§ Task objective
Rewrite the items from the line with "is (720, 728)." up to and including the last line of the items, putting "pair of coordinates" in place of "coordinate pair" and changing nothing else. Leave the pictures out of your answer.

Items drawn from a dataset
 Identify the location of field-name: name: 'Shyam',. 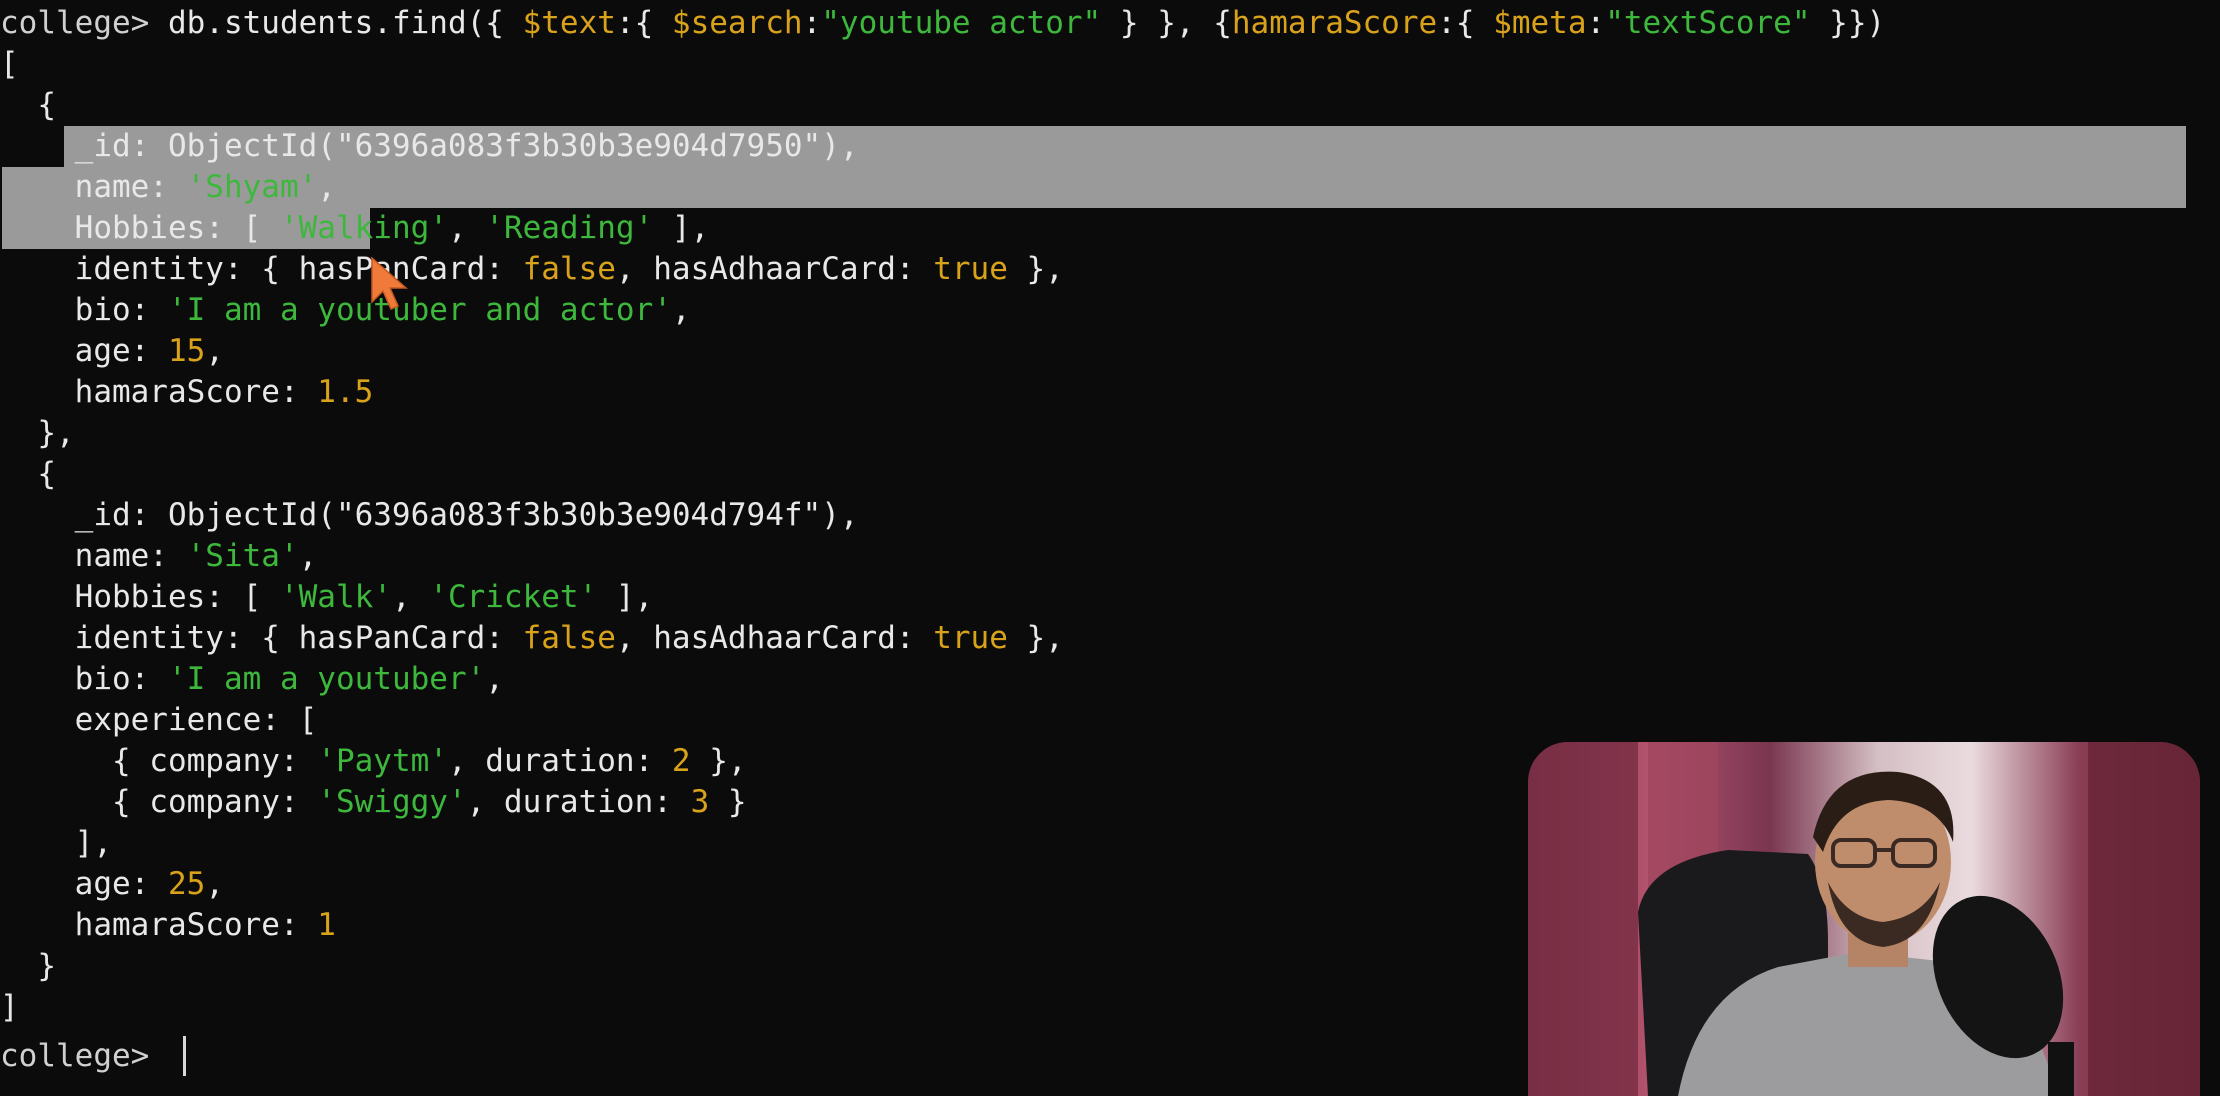
(205, 187).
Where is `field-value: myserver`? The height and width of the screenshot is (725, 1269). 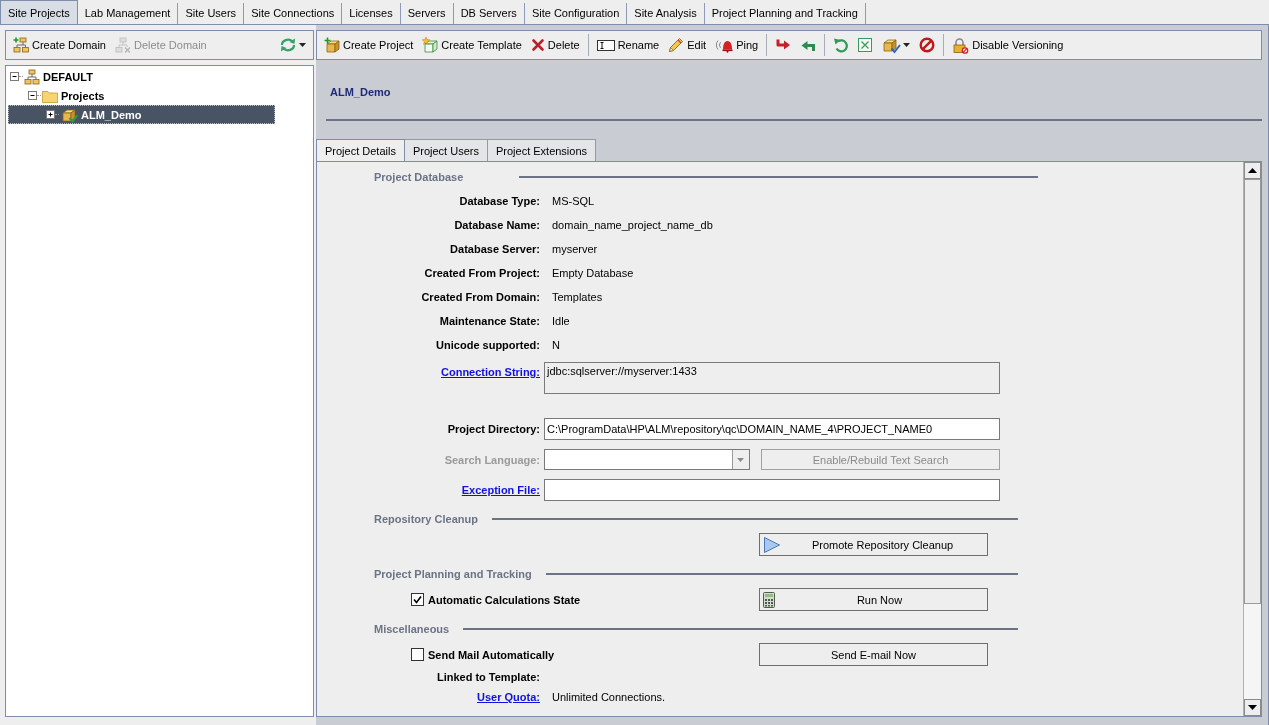 field-value: myserver is located at coordinates (575, 249).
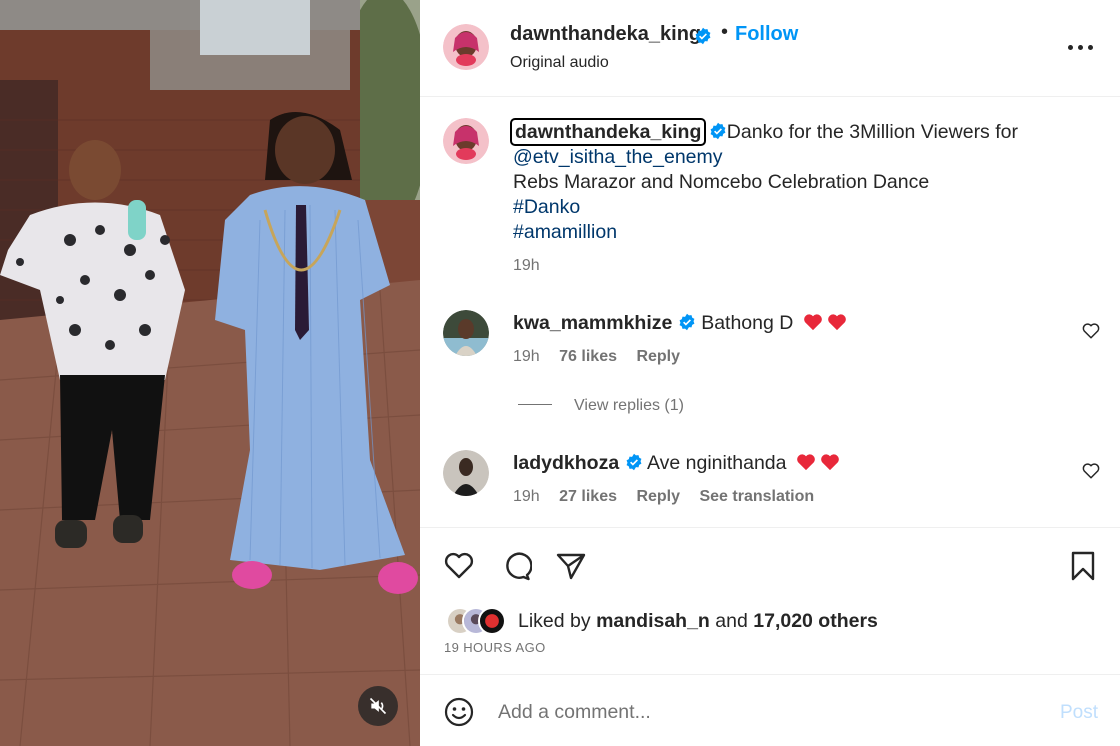  Describe the element at coordinates (872, 132) in the screenshot. I see `caption-text: Danko for the 3Million Viewers for` at that location.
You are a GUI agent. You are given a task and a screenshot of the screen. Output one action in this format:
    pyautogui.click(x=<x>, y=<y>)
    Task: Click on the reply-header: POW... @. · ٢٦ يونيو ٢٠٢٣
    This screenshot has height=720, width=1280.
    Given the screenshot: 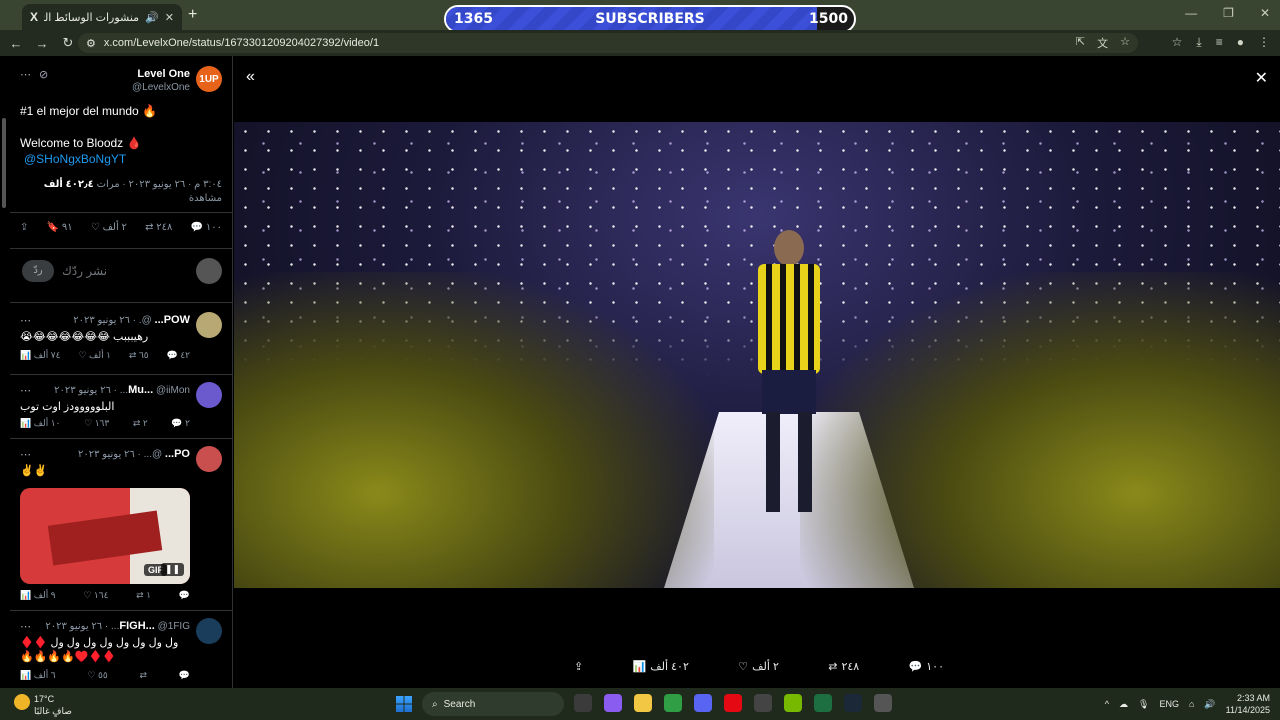 What is the action you would take?
    pyautogui.click(x=105, y=320)
    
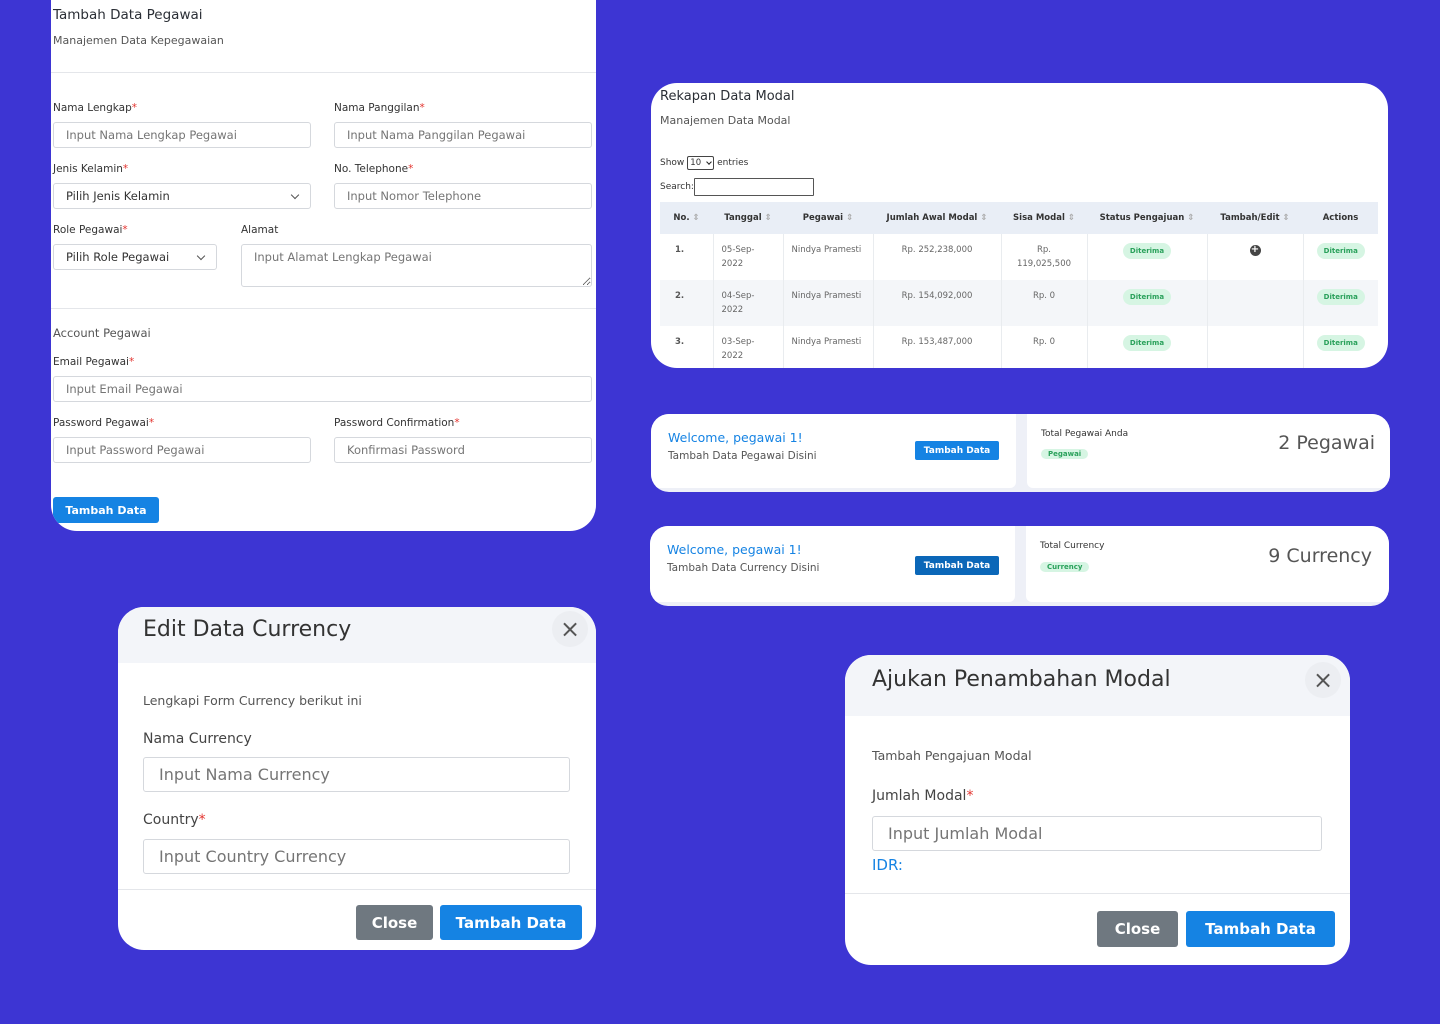  What do you see at coordinates (463, 450) in the screenshot?
I see `password-confirm-input` at bounding box center [463, 450].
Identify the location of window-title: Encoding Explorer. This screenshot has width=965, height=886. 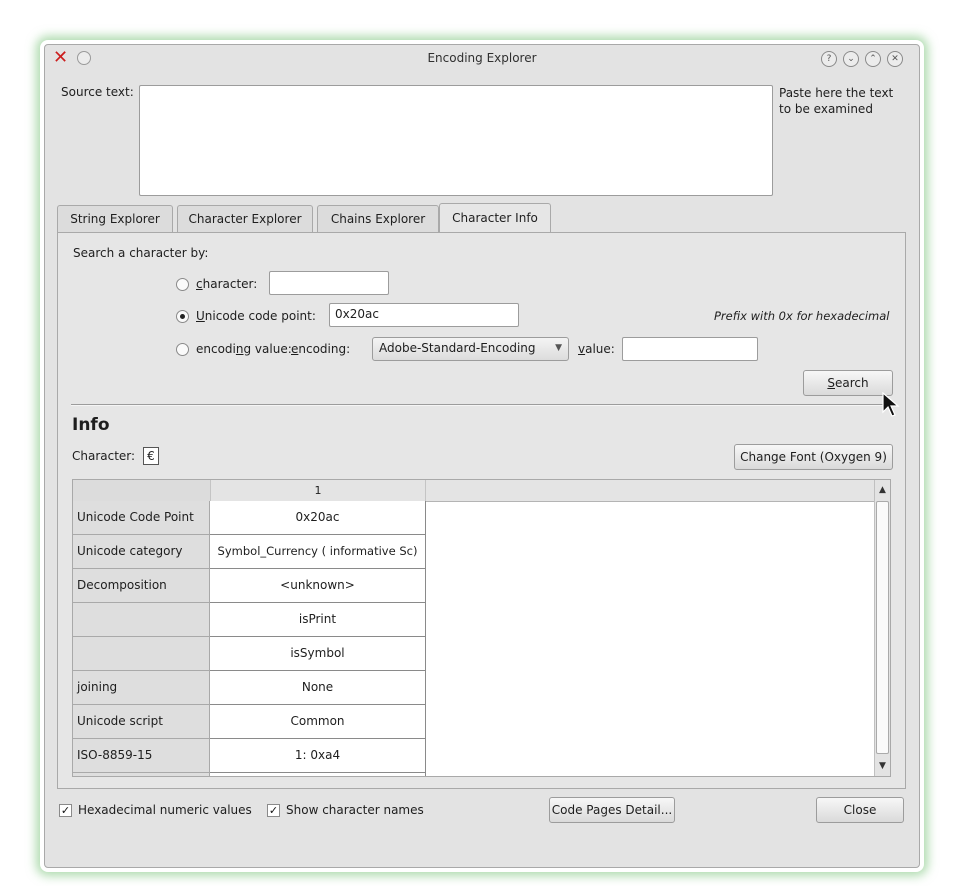
(482, 58).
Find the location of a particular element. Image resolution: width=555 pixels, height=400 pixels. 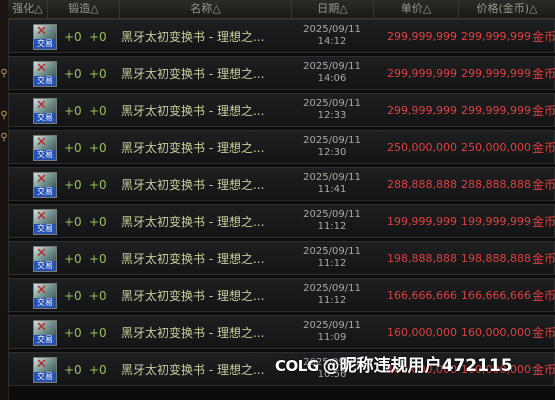

table-header: 强化△ 锻造△ 名称△ 日期△ 单价△ 价格(金币)△ is located at coordinates (282, 10).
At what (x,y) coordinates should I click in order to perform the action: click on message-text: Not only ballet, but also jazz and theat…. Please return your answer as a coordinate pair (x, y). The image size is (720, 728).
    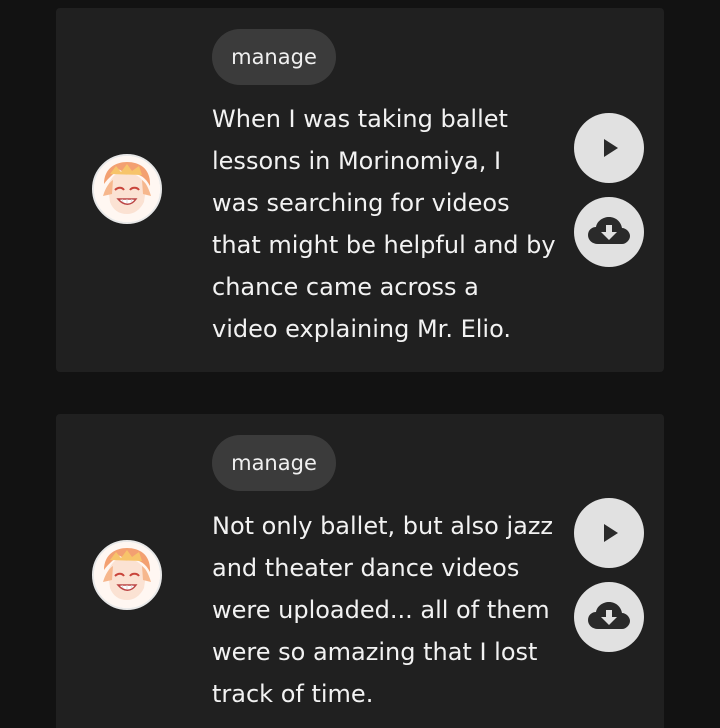
    Looking at the image, I should click on (392, 610).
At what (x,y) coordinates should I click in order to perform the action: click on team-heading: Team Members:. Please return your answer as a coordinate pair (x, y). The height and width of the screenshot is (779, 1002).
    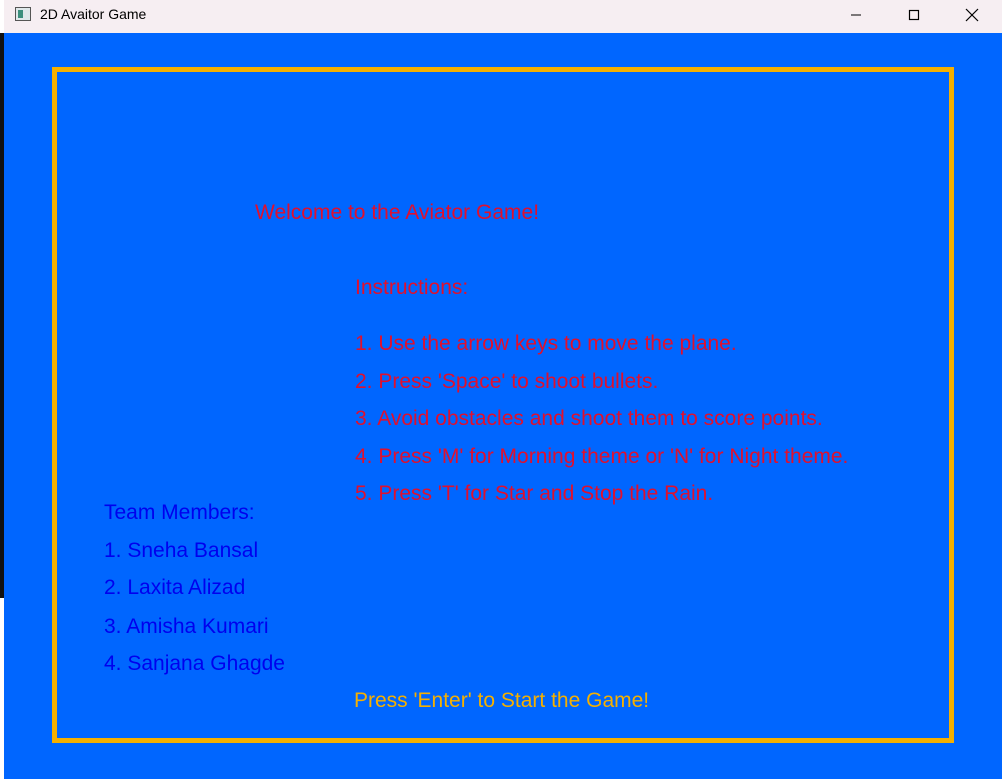
    Looking at the image, I should click on (180, 512).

§ Written response
At what (x,y) coordinates should I click in order to perform the action: click on message-text: Not only ballet, but also jazz and theat…. Please return your answer as a pair of coordinates (x, y). The image size is (720, 728).
    Looking at the image, I should click on (392, 610).
At what (x,y) coordinates should I click in order to perform the action: click on team-heading: Team Members:. Please return your answer as a pair of coordinates (x, y). The height and width of the screenshot is (779, 1002).
    Looking at the image, I should click on (180, 512).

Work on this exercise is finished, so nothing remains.